§ Written task 1
Rewrite the genealogy post, covering everything from "After looking over" down to "kindness of strangers.", and substitute "neighbors" for "strangers".
§ Written task 2
According to the genealogy post, how long did the writer work in the photo-finishing business?

§ Selection
Born This Day in 1873 ~ George Reas PITTMAN

Name: George Reas PITTMAN
Birth: 29 April 1873; Sunsbury, Monroe County, Ohio
Parents: Jeremiah PITTMAN and Lydia Jane GRAY
Spouse: Nettie Blanche McMURRAY
Death: 04 July 1962; Belmont County, Ohio
Relationship to Hollie: paternal 2nd great uncle

Born This Day in 1833 ~ Lydia Jane GRAY

Name: Lydia Jane GRAY
Birth: 22 April 1833; Ohio
Parents: John GRAY and Elizabeth BREECH
Spouse: Jeremiah PITTMAN
Death: 09 February 1923; Flushing, Belmont County, Ohio
Relationship to Hollie: paternal 2nd great grandmother

Born This Day in 1906 ~ Elma Jane PITTMAN

Name: Elma Jane PITTMAN
Birth: 21 April 1906; Wayne Township, Belmont County, Ohio
Parents: Jeremiah Mason PITTMAN and Sarah Lena POOL
Spouse: Rudolph Curtis DAVY
Death: 24 May 1986; Dover, Tuscarawas County, Ohio
Relationship to Hollie: paternal great aunt

52 Ancestors:  #14  Jeremiah Mason PITTMAN ~ Every Picture Tells a Story

Jeremiah Mason Pittman (Photo courtesy of Vernon Hayward)
Jeremiah Mason Pittman
(Photo courtesy of Vernon Hayward)

Asking me if I have a favorite photograph is like asking me if I have a favorite song. Favorite of who? What time frame? Just by themselves? Or with others? I worked in the photo-finishing business for more than 35 years and I love photographs. My favorite, though, probably changes quite often. Right now, my favorite photograph is one that I acquired not so long ago. I had been trolling around on the Ancestry site looking through other people’s trees for a clue to a mystery that I had been turning over in my mind and up popped a photograph of one Mace Pittman. Wait! What?

After looking over the information and realizing that it was my great-grandfather, I was pretty excited (and that’s a huge understatement). It didn’t click with me at first because, to me, his name was Jeremiah Mason Pittman and I had only seen my great-grandfather named as Mason or Jerry in the records that I’d found. This was also a good lesson for me in not using tunnel vision while searching for names. I’ve seen very few photographs of my father’s family over time and this was a great photo. I sent off a message to the man whose tree the photo was on and asked permission to attach it to my tree and received back a timely reply not only granting permission but offering up the photo to me if I’d like it. To make a long story short, around the Christmas holiday I received a package containing the framed photo. Never underestimate the kindness of strangers.

Monroe County 1872
Monroe County 1872

So, a little about Mace. He was born on Sunday, 08 May 1870, in Sunsbury Township near Woodsfield, Monroe County, Ohio to Jeremiah Pittman and Lydia “Jane” Gray, the second of five known children born to them in this marriage. Each had children from previous marriages. Jeremiah had two daughters from his marriage to Rachel Mellott and Jane had four- three sons and a daughter from her marriage to Archibald Mellott. (I haven’t figured out the exact relationship between these two Mellots yet, but I’m fairly certain there is one.) On the 1870 census of Monroe County, we find Jeremiah and Lydia with their three-year-old daughter, Lillie, and Jeremiah Mason, who was a month old. Three of Lydia’s sons from the previous marriage were also living with them.

[Entries for locating words and elements]
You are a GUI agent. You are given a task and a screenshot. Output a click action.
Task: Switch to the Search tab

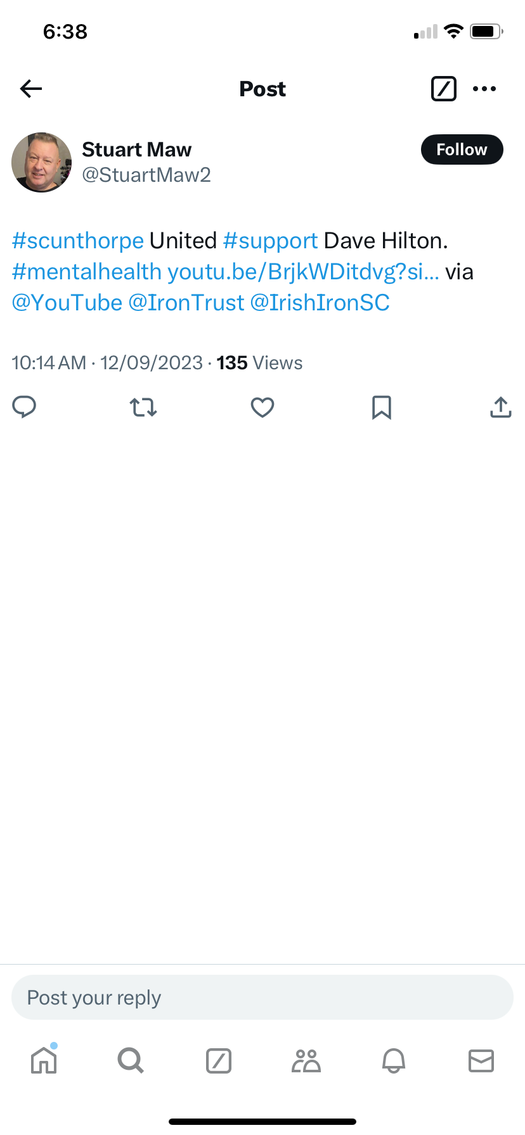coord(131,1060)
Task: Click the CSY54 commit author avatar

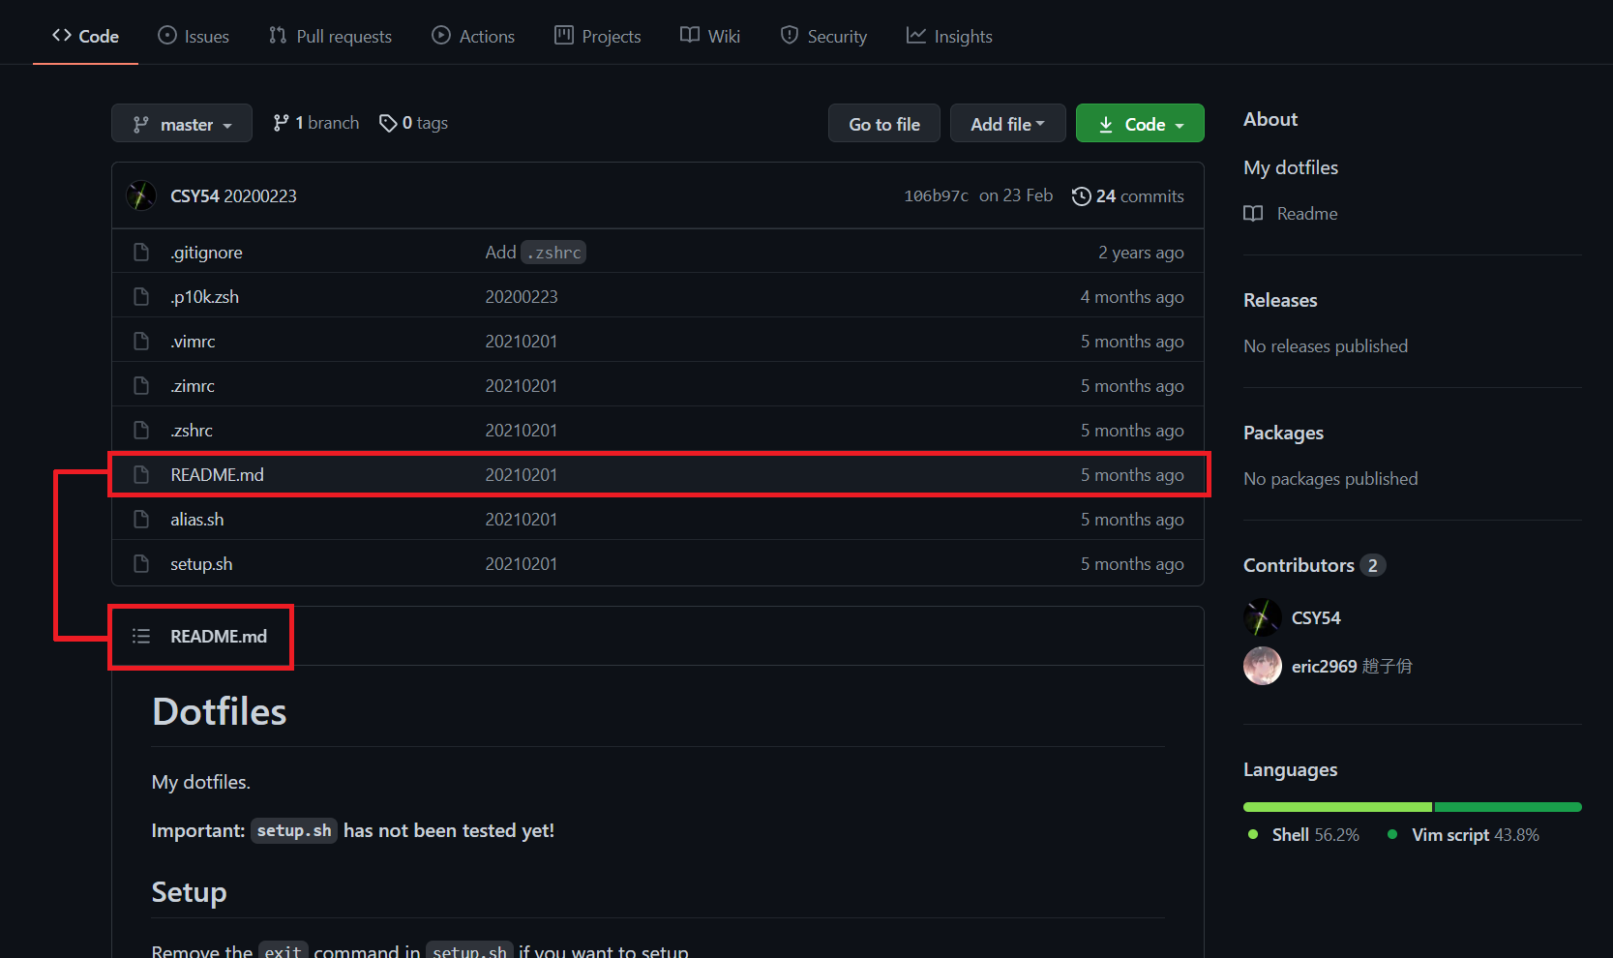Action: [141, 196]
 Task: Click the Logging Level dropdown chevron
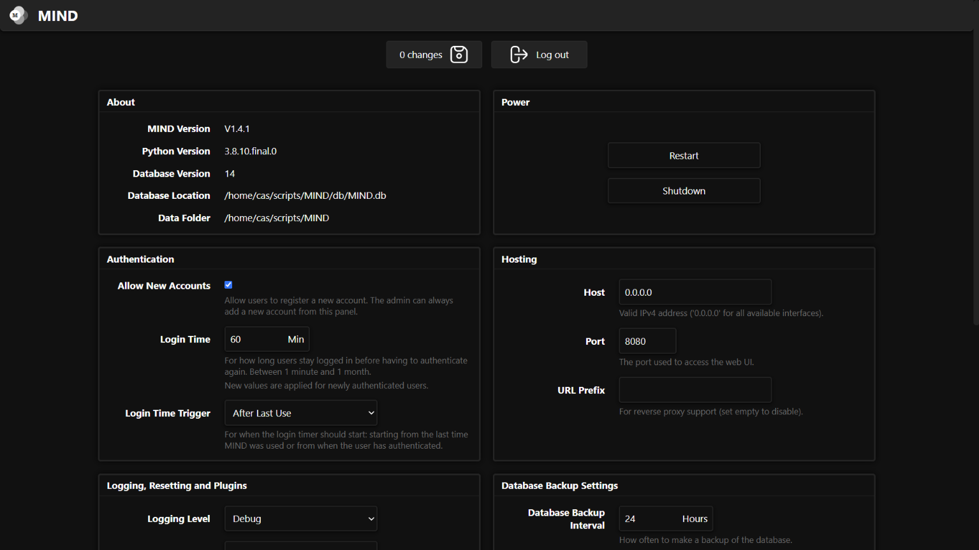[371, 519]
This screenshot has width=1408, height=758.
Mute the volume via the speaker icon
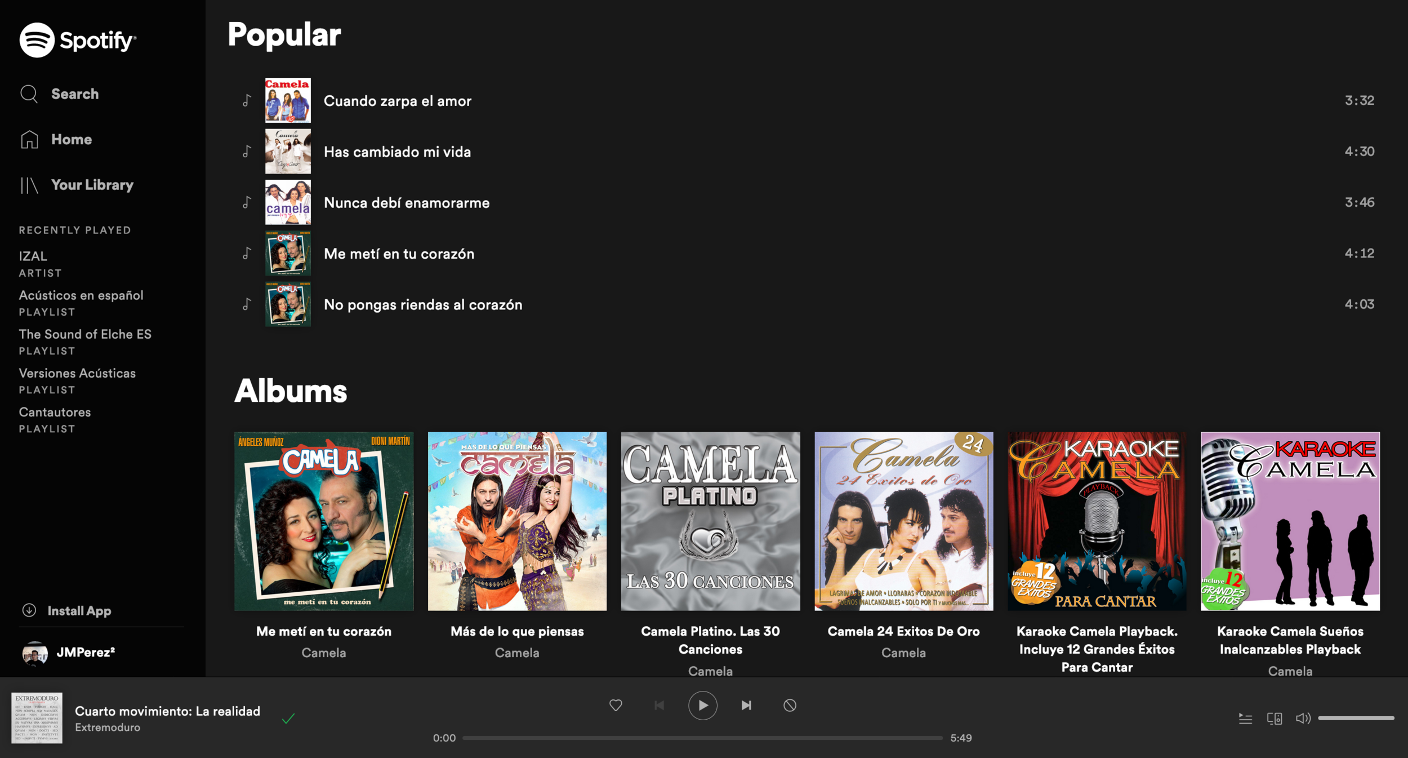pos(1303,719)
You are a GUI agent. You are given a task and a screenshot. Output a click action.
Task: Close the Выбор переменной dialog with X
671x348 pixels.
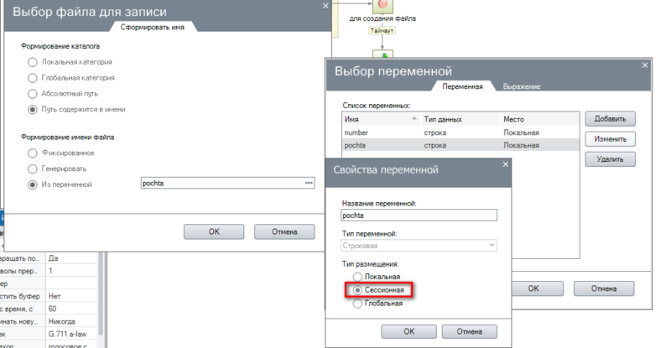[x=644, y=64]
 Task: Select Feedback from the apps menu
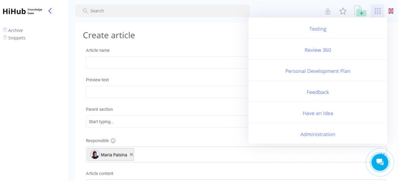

§ Full output 1
After looking over the information and realizing that it was my great-grandfather, I was pretty excited (and that’s a huge understatement). It didn’t click with me at first because, to me, his name was Jeremiah Mason Pittman and I had only seen my great-grandfather named as Mason or Jerry in the records that I’d found. This was also a good lesson for me in not using tunnel vision while searching for names. I’ve seen very few photographs of my father’s family over time and this was a great photo. I sent off a message to the man whose tree the photo was on and asked permission to attach it to my tree and received back a timely reply not only granting permission but offering up the photo to me if I’d like it. To make a long story short, around the Christmas holiday I received a package containing the framed photo. Never underestimate the kindness of neighbors.

§ Full output 2
More than 35 years.